TASK OBJECTIVE. The reply should give back every entry exactly as written.

SOURCE DATA.
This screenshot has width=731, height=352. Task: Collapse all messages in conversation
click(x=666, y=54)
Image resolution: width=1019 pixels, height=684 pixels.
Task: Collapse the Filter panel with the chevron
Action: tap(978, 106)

YOUR SOLUTION.
This screenshot has width=731, height=352. Task: Collapse all messages in conversation
click(x=666, y=54)
Image resolution: width=1019 pixels, height=684 pixels.
Task: Collapse the Filter panel with the chevron
Action: tap(978, 106)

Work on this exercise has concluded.